初めて聴いたのは、ウェイターズという男女に、知可子さんが楽曲を提供した時でした。 初回版1000枚限定マキシシングルCDを入手したとき、ギターの音が聴こえた瞬間 涙が出て来ました。林さんのアコースティックギターだ!小野澤さんのピアノだ!こんなにも心を暖かくさせてくれる。 2人の歌声と演奏が重なり、ほんと勇気づけられたから。この頃、主人公に近い状態にいた自分。 自らの命を絶つのなら、その力をなんで生きる力にしてくれなかったのと。 自分のらしさの元を作り支えてくれた人だったのに。状態に重なる歌詞、心の動き、繰り返して聴くことが出来なかった。小淵沢でのコンサートの時、初めて知可子さんの歌声で聴いてぼろぼろになり、 動揺しよみがえる時をさらけだして、助けを求めていた。

新宿センチュリーハイアット内ラウンジ「ラプソティー」でのアルバムの発表ライブ。その時に「明日へ届け」の楽曲の最後、歌い終わるさびの部分。 感極まった知可子さんにほろりとして、知可子さんの想いを違って捉えてました。 今回も同じように最後のところで、眼にいっぱいの涙を溜めた知可子さん。それまでじっとこらえていたのでしょう、ここまではいつものような歌声なのに。

MCで知可子さんが語っていたのと、この日の夜、FM横浜でノーカット放送があり、 帰宅してベランダ越しにアンテナを立てて聴いて、再び唖然としたのです。ライブの余韻が醒めるように。 別のFM放送との混信に、チューニングをしながら聴き入る。 知可子さんの楽曲がBGMに流れて、淡々とお喋りが続く。ウェイターズのこと、初めてインディーズレーベールから発売の「gift」を発売して、 元アリスの谷村新司さんから「インディーズを使うなよ、インディペンデントだょ」と歌手の先輩から背中を押してもらい、すごく勇気をもらったこと。そして、有佳子さんの話を。
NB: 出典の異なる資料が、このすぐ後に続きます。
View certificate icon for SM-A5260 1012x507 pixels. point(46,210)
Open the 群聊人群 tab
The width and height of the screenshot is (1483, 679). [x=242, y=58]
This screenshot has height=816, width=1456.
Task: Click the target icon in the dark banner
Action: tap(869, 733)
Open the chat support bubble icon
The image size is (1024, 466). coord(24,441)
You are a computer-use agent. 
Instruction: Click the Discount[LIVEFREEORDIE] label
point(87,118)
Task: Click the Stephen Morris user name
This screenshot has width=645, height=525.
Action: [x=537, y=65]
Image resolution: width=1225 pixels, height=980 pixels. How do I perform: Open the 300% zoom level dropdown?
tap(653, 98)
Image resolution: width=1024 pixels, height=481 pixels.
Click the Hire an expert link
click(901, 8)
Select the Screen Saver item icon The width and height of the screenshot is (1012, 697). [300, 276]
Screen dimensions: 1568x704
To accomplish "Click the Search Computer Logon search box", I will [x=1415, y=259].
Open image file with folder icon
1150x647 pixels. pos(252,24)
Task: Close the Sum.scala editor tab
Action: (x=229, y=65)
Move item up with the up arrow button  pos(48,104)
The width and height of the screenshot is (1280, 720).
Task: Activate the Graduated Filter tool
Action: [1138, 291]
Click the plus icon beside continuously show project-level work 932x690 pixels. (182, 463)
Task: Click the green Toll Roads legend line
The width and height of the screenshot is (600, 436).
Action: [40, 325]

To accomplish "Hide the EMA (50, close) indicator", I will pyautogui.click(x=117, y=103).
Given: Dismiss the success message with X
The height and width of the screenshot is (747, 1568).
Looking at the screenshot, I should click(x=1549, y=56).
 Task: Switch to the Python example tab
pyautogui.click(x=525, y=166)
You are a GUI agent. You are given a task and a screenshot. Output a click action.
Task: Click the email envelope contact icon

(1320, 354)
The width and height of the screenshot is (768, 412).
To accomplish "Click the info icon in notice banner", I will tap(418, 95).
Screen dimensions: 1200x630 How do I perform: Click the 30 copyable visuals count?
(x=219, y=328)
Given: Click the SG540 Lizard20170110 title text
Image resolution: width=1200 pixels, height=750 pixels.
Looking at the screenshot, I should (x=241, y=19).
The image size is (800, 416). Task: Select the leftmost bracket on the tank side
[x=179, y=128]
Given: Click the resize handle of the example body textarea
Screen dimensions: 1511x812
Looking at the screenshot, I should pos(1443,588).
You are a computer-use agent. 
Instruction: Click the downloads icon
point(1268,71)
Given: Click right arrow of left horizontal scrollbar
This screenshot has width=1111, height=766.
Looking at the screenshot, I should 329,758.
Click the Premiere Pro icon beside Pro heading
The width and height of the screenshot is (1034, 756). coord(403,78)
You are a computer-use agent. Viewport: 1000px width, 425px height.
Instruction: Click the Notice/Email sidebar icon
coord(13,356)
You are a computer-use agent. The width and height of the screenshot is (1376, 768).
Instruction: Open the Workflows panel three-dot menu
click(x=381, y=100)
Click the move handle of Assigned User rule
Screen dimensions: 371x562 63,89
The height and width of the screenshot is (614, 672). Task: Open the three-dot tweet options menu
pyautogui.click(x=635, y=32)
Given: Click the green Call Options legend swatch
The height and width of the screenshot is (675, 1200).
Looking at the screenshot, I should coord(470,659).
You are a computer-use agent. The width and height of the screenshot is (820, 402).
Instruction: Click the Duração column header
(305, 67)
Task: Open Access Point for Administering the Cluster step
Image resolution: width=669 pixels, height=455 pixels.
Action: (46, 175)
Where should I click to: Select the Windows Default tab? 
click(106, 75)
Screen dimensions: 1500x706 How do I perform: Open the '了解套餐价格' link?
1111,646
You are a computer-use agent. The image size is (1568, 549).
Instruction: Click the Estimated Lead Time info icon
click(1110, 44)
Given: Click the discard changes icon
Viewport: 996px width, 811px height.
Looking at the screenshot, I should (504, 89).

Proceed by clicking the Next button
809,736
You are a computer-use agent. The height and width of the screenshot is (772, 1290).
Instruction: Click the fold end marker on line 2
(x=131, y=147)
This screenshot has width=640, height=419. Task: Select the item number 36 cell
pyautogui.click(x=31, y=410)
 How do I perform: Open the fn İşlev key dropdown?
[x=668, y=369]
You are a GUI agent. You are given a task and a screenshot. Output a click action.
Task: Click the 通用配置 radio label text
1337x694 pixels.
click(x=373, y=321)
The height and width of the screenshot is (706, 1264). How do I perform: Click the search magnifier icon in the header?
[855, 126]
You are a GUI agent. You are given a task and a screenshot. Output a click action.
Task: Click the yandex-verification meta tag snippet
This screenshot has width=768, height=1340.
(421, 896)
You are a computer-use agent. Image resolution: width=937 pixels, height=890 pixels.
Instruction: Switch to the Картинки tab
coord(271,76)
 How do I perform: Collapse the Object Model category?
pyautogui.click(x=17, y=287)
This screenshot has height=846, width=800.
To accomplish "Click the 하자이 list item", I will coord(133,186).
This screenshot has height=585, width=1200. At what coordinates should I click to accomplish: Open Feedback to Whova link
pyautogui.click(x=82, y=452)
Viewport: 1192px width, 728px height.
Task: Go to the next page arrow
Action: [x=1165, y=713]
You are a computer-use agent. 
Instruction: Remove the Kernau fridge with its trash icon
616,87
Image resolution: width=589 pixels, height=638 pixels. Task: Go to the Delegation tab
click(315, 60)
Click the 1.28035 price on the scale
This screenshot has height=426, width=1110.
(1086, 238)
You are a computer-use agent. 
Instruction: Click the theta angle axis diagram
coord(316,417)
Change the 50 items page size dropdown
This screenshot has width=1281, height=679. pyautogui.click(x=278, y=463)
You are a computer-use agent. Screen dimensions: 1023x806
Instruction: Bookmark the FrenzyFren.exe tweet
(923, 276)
知可子さんがデビュー当時、カラオケをひっさげて音大生の有佳子さんとの全国へ のキャンぺーンの日々。フェスタモードというユニットでデビューしてから、これまでの話。14年間の月日、知可子さんと有佳子さんとの間にある絆。 「明日へ届け」の楽曲に込められたもの、込められた想いを再び思い出したのです。 前回の新宿でのライブで涙した知可子さん、今回も同じところで涙ぐんでいる。そのとき、知可子さんを思って書いた詞だと思っていたのに、一瞬で頭の中が真っ白に。 知可子さん、涙を拭いながら話始める。 有佳子さんへ、頑張りなさいよと添えて。 微笑む有佳子さん、2人のお互いを思う気持ちがひしひしと伝わってくる。

21世紀に残したい泣ける名曲ベスト100で、1位に選ばれた「会いたい」。 何度聴いても色あせない感動が波動のように迫る。 小野澤さんと林さんのアコースティックバージョン。 「会いたい」の間奏、こんな真近に聴くことなんて出来ない。 林さんの弦をつま弾く指の動き、なんと表したら良いものか? 絶妙な指使い、指ひとつひとつが生命を受けたように、それによってもたされる音色に酔う。ライブの後で林さんと話が出来て、どうしても聞きたかったことを質問してみた。なんで、あんなにも心が暖かくなる音色なんだろう?の問いに答えてくれました。 「人生を長く生きていろんなことがあって、そんな想いを心に込めて弾くように、 心がけているんだけどね。」との返事。こんな素敵な返事が返ってくるとは。

うん?視線の途中、どうしたのだろう有佳子さん?眼からこぼれんばかりの涙を拭いている。 知可子さんの「会いたい」を聴いて?でも、同じ舞台に立ち演奏する側から、聴き続けているのだけど。もしかして、知可子さんがなげかけた言葉のせい? 「頑張りなさいよ」と振り向いて声をかけていたっけ。 照れもあったのでしょう、なんでも話あえる関係でも、心の底に届く想いに自分の頭の中が真っ白になる。

新宿のライブの知可子さんの涙の意味は、自分の見方が間違いだったとは、 客観的な視点をしなかった反省とともに、2人の絆をかいまみたのです。 フェスタモードの「最後の約束」を薦められ、別のファン仲間からのご好意で聴くことが出来、改めて有佳子さんの詞の世界への導かれる。 歌詞カードを読みながら聴いていると、主人公の心の動きがせつなくさせる。 歌詞に深さと微妙な心理を感じさせる。 彼女の作詞は、独自の世界観があり、心の奥深い部分まで沁みてくる。 有佳子さんの存在は、知可子さんにとって大切な人。 自分をこんな気持ちにさせてくれた人でもあります。 違う意味で自分にも届きました。そう、絆というつながりが。 最後に、皆でそろって歌える歌を最後に「Day by day」を歌って終わりました。